▶ _Task objective_:
In the listing below, locate the line that contains "Appointment (53, 1115)" and the line that contains "Term Of Use (54, 1350)". Restate word for word those two lines and every line between them, and nothing else.
Provided entries Block Start
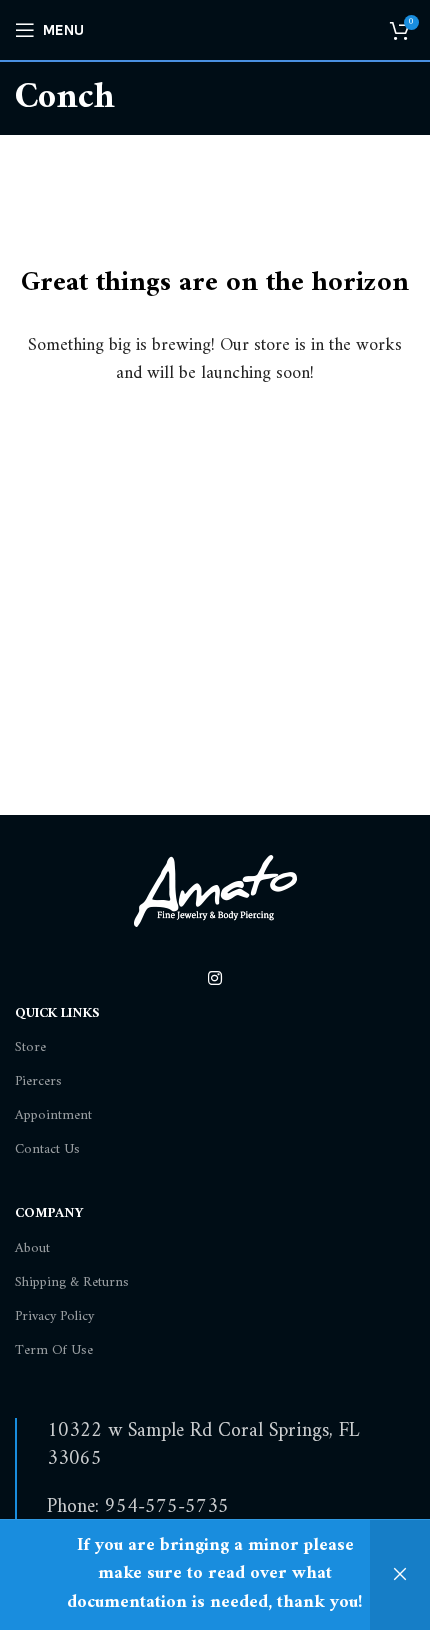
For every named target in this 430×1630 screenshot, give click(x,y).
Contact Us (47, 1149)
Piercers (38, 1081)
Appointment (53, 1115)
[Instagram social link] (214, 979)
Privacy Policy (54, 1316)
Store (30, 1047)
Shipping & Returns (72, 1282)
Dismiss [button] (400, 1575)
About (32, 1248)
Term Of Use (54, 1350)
Provided entries Block End
Provided entries Block Start
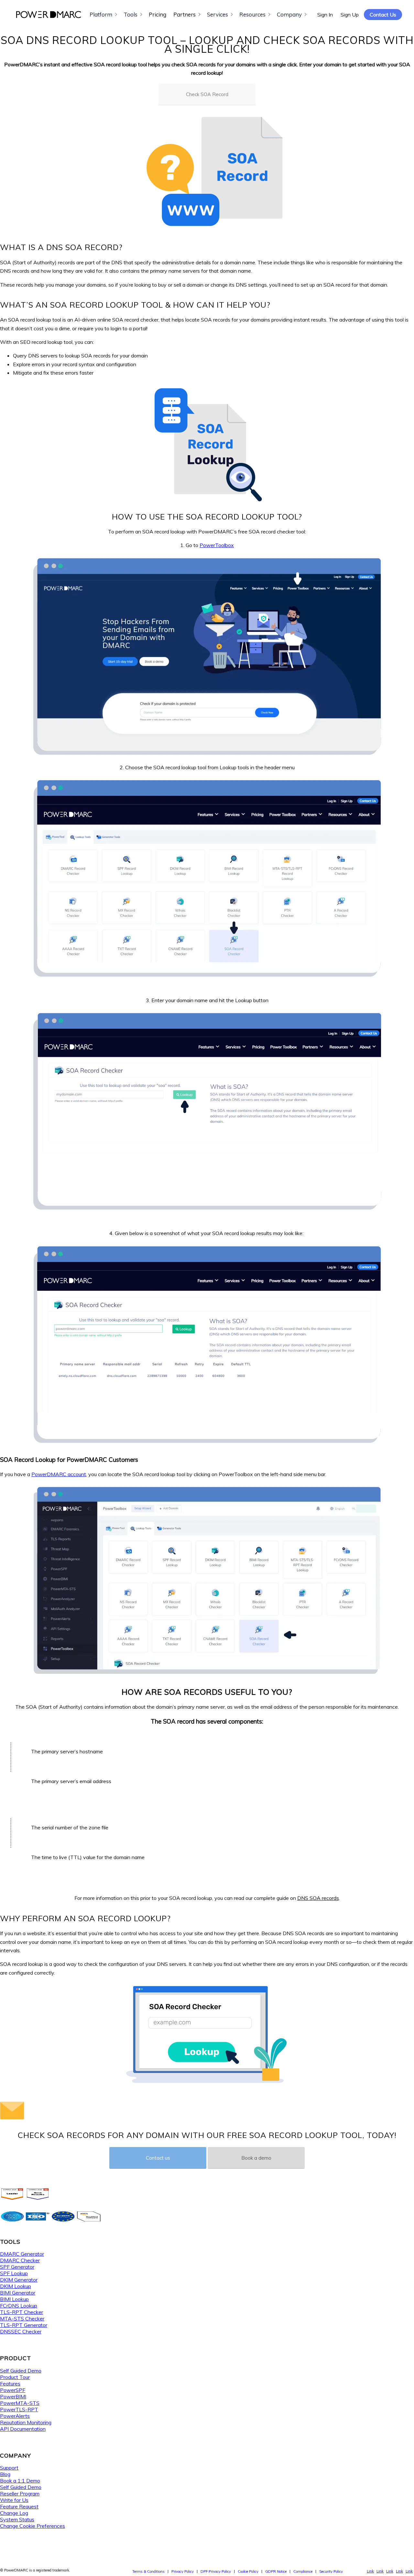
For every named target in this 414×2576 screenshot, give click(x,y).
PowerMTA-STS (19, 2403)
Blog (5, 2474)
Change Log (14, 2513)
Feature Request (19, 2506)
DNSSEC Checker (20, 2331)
Provided entries Block End
Provided entries Block Start
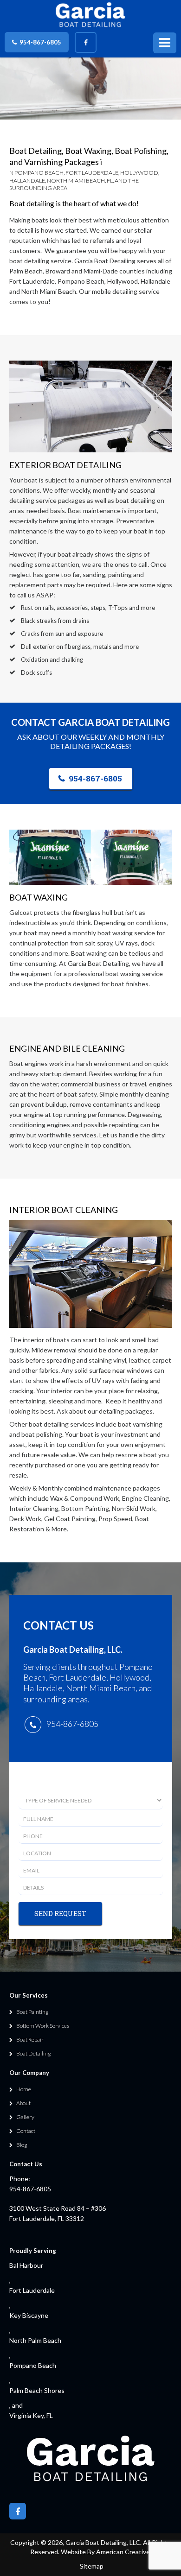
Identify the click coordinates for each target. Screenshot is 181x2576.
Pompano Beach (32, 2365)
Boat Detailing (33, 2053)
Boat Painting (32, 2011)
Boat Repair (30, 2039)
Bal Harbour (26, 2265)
Provided entries Block End
▶ _Exercise result_:
Appointment (53, 1115)
[Instagram social link] (214, 979)
Privacy Policy (54, 1316)
Store (30, 1047)
Shipping & Returns (72, 1282)
Dismiss [button] (400, 1575)
About (32, 1248)
Term Of Use (54, 1350)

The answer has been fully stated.